Instructions for the task: Could you reproduce, word for word, the lines of the material below, starting at the line containing "Open Spotify from the taskbar" and ending at the line containing "will pyautogui.click(x=1313, y=92).", with both of those lines included?

Rows:
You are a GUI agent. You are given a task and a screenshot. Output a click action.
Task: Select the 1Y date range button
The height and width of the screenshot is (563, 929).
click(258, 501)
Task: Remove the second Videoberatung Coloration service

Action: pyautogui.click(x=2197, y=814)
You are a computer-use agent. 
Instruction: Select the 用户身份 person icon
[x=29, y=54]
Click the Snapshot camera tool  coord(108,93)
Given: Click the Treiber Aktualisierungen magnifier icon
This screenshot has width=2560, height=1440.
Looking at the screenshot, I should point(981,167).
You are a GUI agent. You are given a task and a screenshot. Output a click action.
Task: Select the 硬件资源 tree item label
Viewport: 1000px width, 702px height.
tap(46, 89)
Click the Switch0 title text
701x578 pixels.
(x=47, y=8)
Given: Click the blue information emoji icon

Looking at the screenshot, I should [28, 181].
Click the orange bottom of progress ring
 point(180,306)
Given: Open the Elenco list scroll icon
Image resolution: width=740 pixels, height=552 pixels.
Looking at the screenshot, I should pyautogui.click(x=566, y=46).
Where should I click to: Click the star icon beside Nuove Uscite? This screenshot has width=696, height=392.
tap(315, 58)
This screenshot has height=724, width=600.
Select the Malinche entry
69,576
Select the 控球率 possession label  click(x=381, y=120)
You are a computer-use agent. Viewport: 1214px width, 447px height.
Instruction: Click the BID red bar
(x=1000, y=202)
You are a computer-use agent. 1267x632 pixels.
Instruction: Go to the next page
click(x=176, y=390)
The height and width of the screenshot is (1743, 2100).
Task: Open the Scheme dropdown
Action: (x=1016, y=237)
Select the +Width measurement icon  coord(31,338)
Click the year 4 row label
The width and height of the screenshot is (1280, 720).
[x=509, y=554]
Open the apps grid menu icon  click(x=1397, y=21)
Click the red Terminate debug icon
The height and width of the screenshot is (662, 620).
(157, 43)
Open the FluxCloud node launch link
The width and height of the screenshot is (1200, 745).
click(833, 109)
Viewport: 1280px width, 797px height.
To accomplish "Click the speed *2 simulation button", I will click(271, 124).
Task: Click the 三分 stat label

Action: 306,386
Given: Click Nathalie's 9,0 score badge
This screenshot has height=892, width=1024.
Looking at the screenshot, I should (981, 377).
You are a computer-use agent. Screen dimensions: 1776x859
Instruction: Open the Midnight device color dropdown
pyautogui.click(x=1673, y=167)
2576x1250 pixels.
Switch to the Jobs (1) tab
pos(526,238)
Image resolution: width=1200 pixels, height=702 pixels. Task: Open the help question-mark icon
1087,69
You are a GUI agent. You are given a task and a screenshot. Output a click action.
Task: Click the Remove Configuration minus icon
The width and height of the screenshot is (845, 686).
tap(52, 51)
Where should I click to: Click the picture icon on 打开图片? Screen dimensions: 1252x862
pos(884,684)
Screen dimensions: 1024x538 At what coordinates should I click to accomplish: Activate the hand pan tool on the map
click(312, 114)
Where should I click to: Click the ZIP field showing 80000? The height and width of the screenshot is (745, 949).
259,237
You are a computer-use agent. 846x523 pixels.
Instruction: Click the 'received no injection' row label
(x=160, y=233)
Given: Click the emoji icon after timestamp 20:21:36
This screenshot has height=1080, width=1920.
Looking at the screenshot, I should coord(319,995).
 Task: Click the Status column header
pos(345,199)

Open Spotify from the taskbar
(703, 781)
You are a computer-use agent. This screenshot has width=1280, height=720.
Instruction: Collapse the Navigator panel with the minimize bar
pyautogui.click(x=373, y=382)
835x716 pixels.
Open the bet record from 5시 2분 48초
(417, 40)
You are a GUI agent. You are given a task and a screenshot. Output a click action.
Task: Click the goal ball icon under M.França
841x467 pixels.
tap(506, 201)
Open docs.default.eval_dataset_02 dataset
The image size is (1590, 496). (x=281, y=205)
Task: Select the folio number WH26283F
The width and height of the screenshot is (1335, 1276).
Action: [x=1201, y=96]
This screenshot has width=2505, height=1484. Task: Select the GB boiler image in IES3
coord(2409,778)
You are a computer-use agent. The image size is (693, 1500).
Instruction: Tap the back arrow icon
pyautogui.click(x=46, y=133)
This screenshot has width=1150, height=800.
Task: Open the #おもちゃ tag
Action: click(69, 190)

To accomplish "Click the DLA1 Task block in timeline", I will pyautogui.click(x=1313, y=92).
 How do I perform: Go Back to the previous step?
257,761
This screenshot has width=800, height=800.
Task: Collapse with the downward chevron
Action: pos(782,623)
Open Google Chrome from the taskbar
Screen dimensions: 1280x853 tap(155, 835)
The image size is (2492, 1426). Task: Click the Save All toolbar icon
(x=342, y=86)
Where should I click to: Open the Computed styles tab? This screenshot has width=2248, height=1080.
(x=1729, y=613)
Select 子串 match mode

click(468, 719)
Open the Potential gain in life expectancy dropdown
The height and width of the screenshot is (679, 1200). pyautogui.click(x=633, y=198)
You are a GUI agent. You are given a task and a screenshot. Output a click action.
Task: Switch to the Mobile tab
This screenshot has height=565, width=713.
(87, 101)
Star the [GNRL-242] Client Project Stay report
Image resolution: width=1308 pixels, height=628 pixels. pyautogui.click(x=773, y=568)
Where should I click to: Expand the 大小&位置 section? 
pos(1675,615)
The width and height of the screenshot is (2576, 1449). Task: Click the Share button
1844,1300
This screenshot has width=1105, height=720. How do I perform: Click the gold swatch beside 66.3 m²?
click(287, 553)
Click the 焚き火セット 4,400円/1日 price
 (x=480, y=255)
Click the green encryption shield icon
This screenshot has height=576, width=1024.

Written answer:
Open Spotify from the taskbar
(703, 781)
You are a computer-use agent. This screenshot has width=1280, height=720.
Instruction: Collapse the Navigator panel with the minimize bar
pyautogui.click(x=373, y=382)
835x716 pixels.
Open the bet record from 5시 2분 48초
(417, 40)
You are a GUI agent. You are given a task and a screenshot. Output a click action.
Task: Click the goal ball icon under M.França
841x467 pixels.
tap(506, 201)
Open docs.default.eval_dataset_02 dataset
The image size is (1590, 496). (x=281, y=205)
Task: Select the folio number WH26283F
The width and height of the screenshot is (1335, 1276).
Action: [x=1201, y=96]
This screenshot has width=2505, height=1484. Task: Select the GB boiler image in IES3
coord(2409,778)
You are a computer-use agent. The image size is (693, 1500).
Instruction: Tap the back arrow icon
pyautogui.click(x=46, y=133)
This screenshot has width=1150, height=800.
Task: Open the #おもちゃ tag
Action: click(69, 190)

To accomplish "Click the DLA1 Task block in timeline", I will pyautogui.click(x=1313, y=92).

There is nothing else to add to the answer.